Exercise requirements: Make an exact copy of the records below, excluding images.

** Data under study follows **

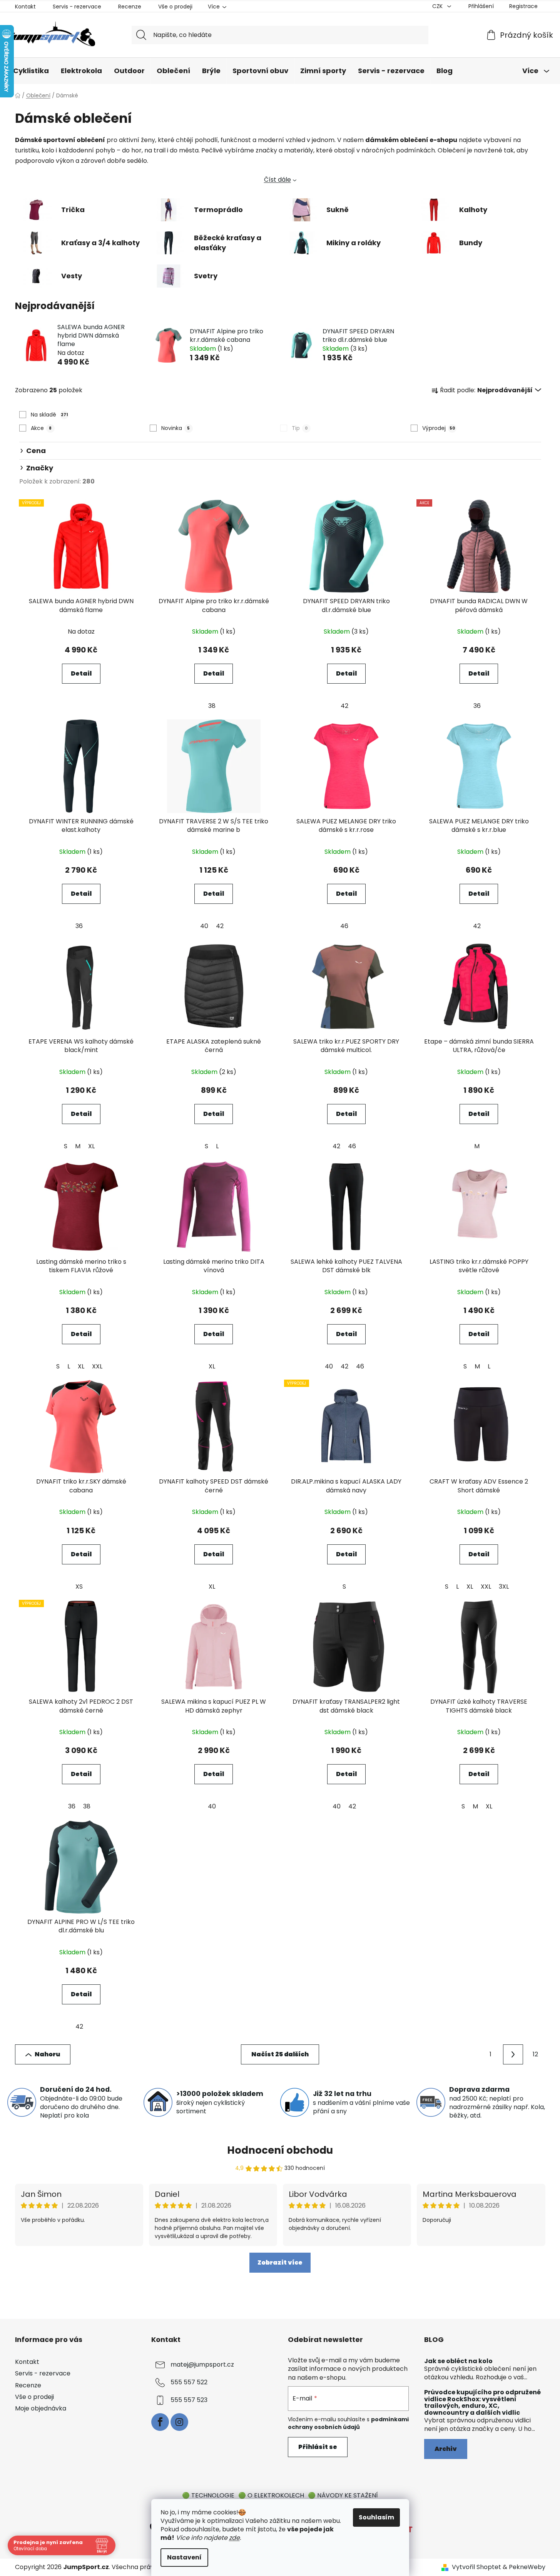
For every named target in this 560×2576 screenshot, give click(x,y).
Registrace (523, 6)
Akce (41, 428)
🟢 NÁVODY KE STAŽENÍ (343, 2495)
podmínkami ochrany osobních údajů (348, 2423)
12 (535, 2054)
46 (344, 926)
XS (79, 1586)
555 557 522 (189, 2382)
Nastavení (184, 2557)
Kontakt (25, 6)
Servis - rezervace (77, 6)
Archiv (446, 2448)
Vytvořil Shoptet (476, 2567)
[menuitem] (31, 71)
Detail (81, 673)
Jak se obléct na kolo (458, 2361)
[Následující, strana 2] (513, 2054)
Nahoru (47, 2054)
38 (212, 705)
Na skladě (49, 414)
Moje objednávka (40, 2408)
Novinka (175, 428)
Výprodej (438, 428)
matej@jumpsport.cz (202, 2364)
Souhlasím (376, 2517)
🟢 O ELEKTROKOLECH (271, 2495)
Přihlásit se (317, 2446)
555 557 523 (189, 2400)
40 (204, 926)
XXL (97, 1366)
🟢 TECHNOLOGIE (208, 2495)
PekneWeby (527, 2567)
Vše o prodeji (175, 6)
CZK (438, 6)
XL (91, 1146)
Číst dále (277, 179)
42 (344, 705)
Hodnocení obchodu (280, 2150)
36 (477, 705)
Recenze (129, 6)
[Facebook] (160, 2422)
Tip (300, 428)
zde (234, 2537)
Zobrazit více (280, 2262)
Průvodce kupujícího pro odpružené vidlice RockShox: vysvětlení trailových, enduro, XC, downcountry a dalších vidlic (482, 2402)
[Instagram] (179, 2422)
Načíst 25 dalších (280, 2054)
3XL (504, 1586)
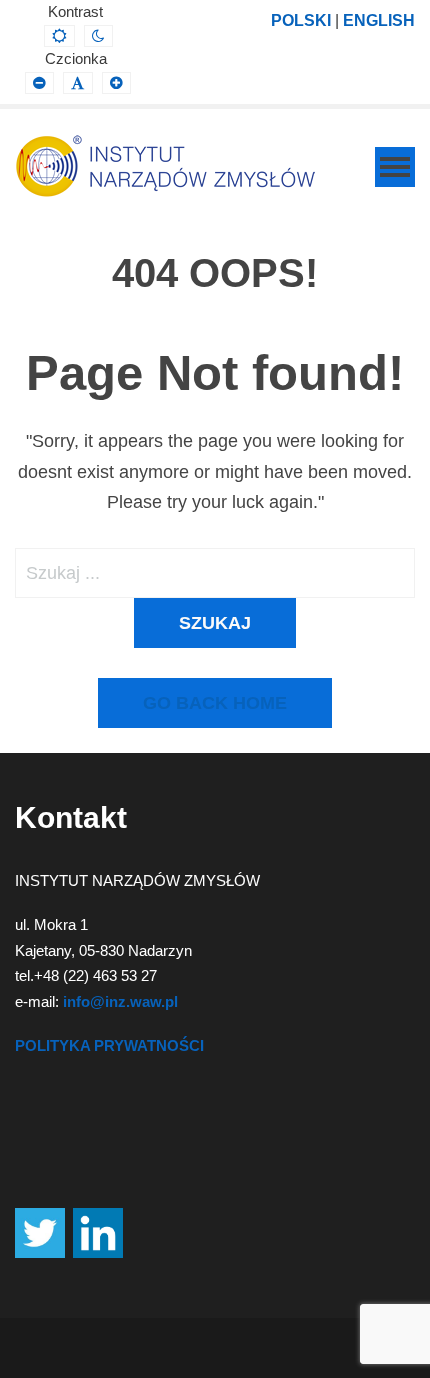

** End of Data under study **

Written answer:
For every named target in this 560×2576 screenshot, give click(x,y).
Registrace (523, 6)
Akce (41, 428)
🟢 NÁVODY KE STAŽENÍ (343, 2495)
podmínkami ochrany osobních údajů (348, 2423)
12 (535, 2054)
46 (344, 926)
XS (79, 1586)
555 557 522 (189, 2382)
Nastavení (184, 2557)
Kontakt (25, 6)
Servis - rezervace (77, 6)
Archiv (446, 2448)
Vytvořil Shoptet (476, 2567)
[menuitem] (31, 71)
Detail (81, 673)
Jak se obléct na kolo (458, 2361)
[Následující, strana 2] (513, 2054)
Nahoru (47, 2054)
38 (212, 705)
Na skladě (49, 414)
Moje objednávka (40, 2408)
Novinka (175, 428)
Výprodej (438, 428)
matej@jumpsport.cz (202, 2364)
Souhlasím (376, 2517)
🟢 O ELEKTROKOLECH (271, 2495)
Přihlásit se (317, 2446)
555 557 523 (189, 2400)
40 (204, 926)
XXL (97, 1366)
🟢 TECHNOLOGIE (208, 2495)
PekneWeby (527, 2567)
Vše o prodeji (175, 6)
CZK (438, 6)
XL (91, 1146)
Číst dále (277, 179)
42 (344, 705)
Hodnocení obchodu (280, 2150)
36 (477, 705)
Recenze (129, 6)
[Facebook] (160, 2422)
Tip (300, 428)
zde (234, 2537)
Zobrazit více (280, 2262)
Průvodce kupujícího pro odpružené vidlice RockShox: vysvětlení trailových, enduro, XC, downcountry a dalších vidlic (482, 2402)
[Instagram] (179, 2422)
Načíst 25 dalších (280, 2054)
3XL (504, 1586)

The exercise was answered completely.